A este propósito, o Tribunal de Justiça considerou que o princípio da responsabilidade pessoal, que exige que só se aplique uma sanção por uma infração às regras da concorrência à entidade que dela é autora, opõe‑se a essa abordagem. Além disso, o facto de o direito lituano aplicável à época dos factos no processo principal não prever a possibilidade de ter em conta o volume de negócios dos membros da Ordem dos Notários para efeitos do cálculo da coima que o Conselho da Concorrência lhe devia aplicar não impedia esta autoridade nacional da concorrência de ter em conta esse volume de negócios. Assim, resulta quer da jurisprudência do Tribunal de Justiça quer do artigo 23.° do Regulamento n.° 1/2003 (5), que é também pertinente para a determinação dos poderes das autoridades nacionais da concorrência, em substância, que, nomeadamente, quando a infração cometida pela associação de empresas tiver por objeto as atividades dos seus membros, a coima a aplicar a essa associação deve, para determinar uma sanção que seja dissuasiva, ser calculada em relação ao volume de negócios realizado pelo conjunto das empresas membros da referida associação no mercado afetado pela infração, mesmo que estas últimas não tenham participado efetivamente na infração.

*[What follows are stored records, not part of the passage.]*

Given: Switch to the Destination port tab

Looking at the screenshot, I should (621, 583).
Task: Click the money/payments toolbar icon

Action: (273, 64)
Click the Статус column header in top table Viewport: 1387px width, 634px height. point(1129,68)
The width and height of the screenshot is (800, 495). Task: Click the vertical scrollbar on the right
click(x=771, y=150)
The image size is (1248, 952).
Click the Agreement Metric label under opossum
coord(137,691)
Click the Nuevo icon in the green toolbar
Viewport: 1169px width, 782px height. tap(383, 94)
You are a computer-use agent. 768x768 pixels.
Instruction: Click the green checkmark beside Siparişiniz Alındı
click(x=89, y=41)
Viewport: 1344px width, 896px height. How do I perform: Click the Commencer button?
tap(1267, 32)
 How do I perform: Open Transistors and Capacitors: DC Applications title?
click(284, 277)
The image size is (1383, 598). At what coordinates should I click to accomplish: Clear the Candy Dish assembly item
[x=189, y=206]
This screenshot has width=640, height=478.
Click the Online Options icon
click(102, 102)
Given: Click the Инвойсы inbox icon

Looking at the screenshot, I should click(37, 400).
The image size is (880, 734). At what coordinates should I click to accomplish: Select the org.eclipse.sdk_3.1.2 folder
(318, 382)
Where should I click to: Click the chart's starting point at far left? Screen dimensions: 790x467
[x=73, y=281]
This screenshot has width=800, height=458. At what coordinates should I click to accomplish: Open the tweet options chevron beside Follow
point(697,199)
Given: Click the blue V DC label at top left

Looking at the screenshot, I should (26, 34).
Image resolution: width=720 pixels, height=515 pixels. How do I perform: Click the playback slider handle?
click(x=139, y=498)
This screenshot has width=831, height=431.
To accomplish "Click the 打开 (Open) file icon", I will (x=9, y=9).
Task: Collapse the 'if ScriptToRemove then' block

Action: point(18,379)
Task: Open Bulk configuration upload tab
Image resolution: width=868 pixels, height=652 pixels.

De resto, o artigo 23.°, n.° 4, desse regulamento prevê que, quando for aplicada uma coima a uma associação de empresas tendo em conta o volume de negócios dos seus membros e essa associação se encontrar em situação de insolvência, esta é obrigada a apelar às contribuições dos seus membros para cobrir o montante da coima, e a Comissão Europeia pode, em certas circunstâncias, exigir o pagamento da coima diretamente a qualquer uma das empresas cujos representantes eram membros dos órgãos diretivos envolvidos da associação, e depois a qualquer um dos membros da associação que estavam ativos no mercado em que foi cometida a infração.

Daqui resulta que uma autoridade nacional da concorrência não pode impor coimas individuais às empresas membros do órgão diretivo da associação de empresas autora da infração quando essas empresas não sejam as coautoras dessa infração.


1      As atividades notariais em causa são as seguintes:


      ‑ aprovação das transações hipotecárias e aposição de cláusulas de execução, em situações em que as partes da transação não indiquem o valor da propriedade hipotecada e em situações em que são hipotecadas várias propriedades numa única transação hipotecária;


      ‑ realização de atos notariais, preparação de projetos de transações, consultoria e serviços técnicos em situações em que é constituída uma servidão ao abrigo de um único contrato para várias propriedades;


      ‑ validação de um contrato de permuta, em situações em que se permutam partes de diferentes bens através de um contrato.


2      V. neste sentido: Acórdão de 1 de fevereiro de 2017, Comissão/Hungria (C‑392/15, EU:C:2017:73, n.os 119 e 120 e 125 a 127); Acórdão de 24 de maio de 2011, Comissão/França (C‑50/08, EU:C:2011:335, n.° 97); Acórdão de 1 de dezembro de 2011, Comissão/Países Baixos (C‑157/09, EU:C:2011:794, n.° 72).


3      Ou seja, a atividade notarial de autenticação de documentos que reflitam compromissos unilaterais ou de convenções livremente subscritas pelas partes, a constituição de hipotecas, a simples aposição da fórmula executória e a preparação de projetos de transações, a consultoria e a prestação de serviços técnicos pelos notários.


4      Acórdão de 19 de fevereiro de 2002, Wouters e o. (C‑309/99, EU:C:2002:98).


5      Regulamento (CE) n.° 1/2003 do Conselho, de 16 de dezembro de 2002, relativo à execução das regras de concorrência estabelecidas nos artigos [101.°] e [102.° TFUE] (JO 2003, L 1, p. 1).